# Data listing

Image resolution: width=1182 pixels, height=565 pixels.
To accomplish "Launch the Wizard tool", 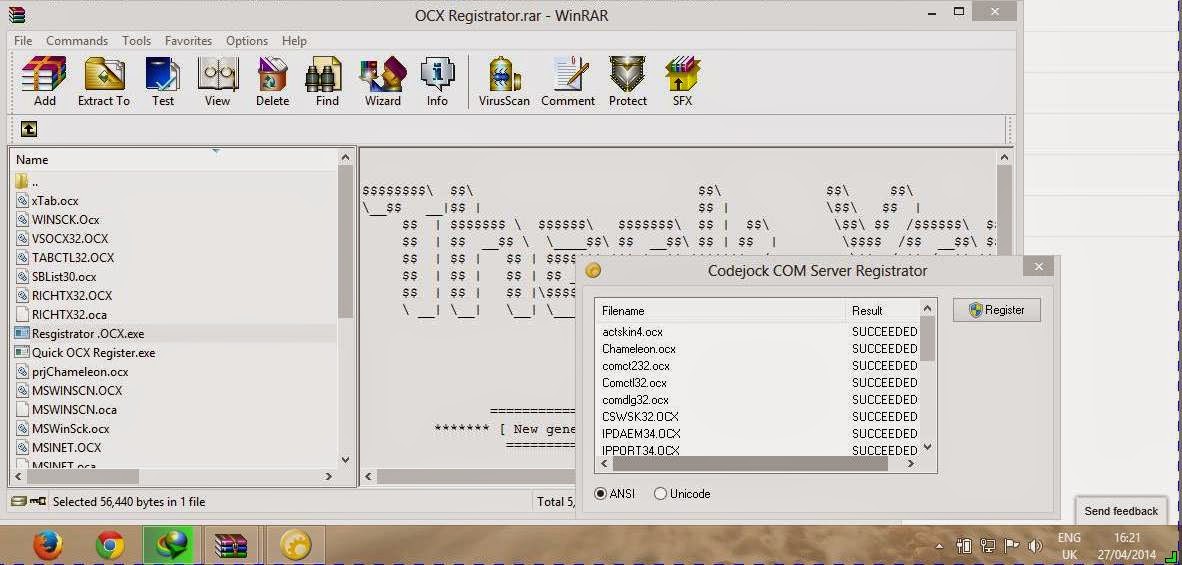I will click(383, 81).
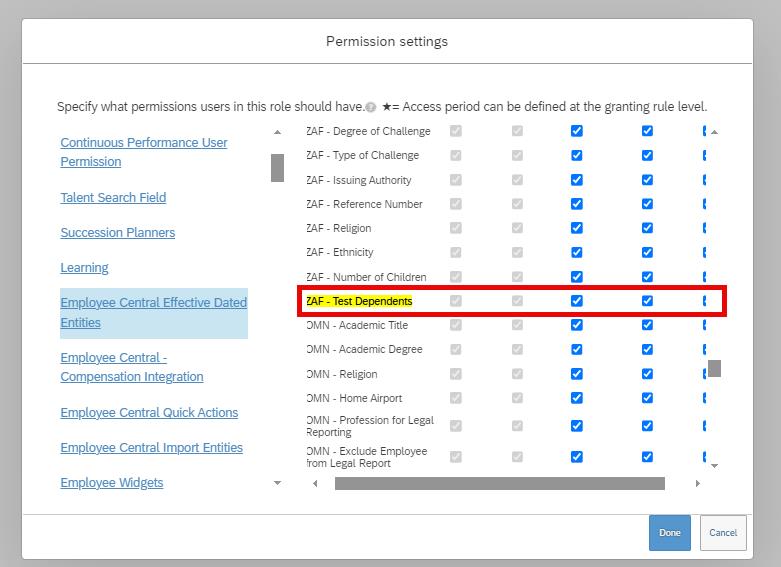Toggle third checkbox for ZAF - Ethnicity
Image resolution: width=781 pixels, height=567 pixels.
(x=576, y=252)
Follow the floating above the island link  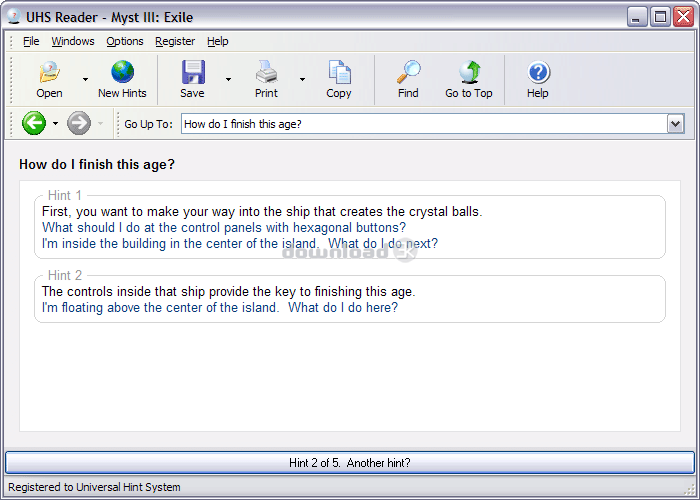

# Given instruction
Return every line of the entries above that contains the word "width".

# Expected output
Image resolution: width=1182 pixels, height=565 pixels.
Image resolution: width=781 pixels, height=567 pixels.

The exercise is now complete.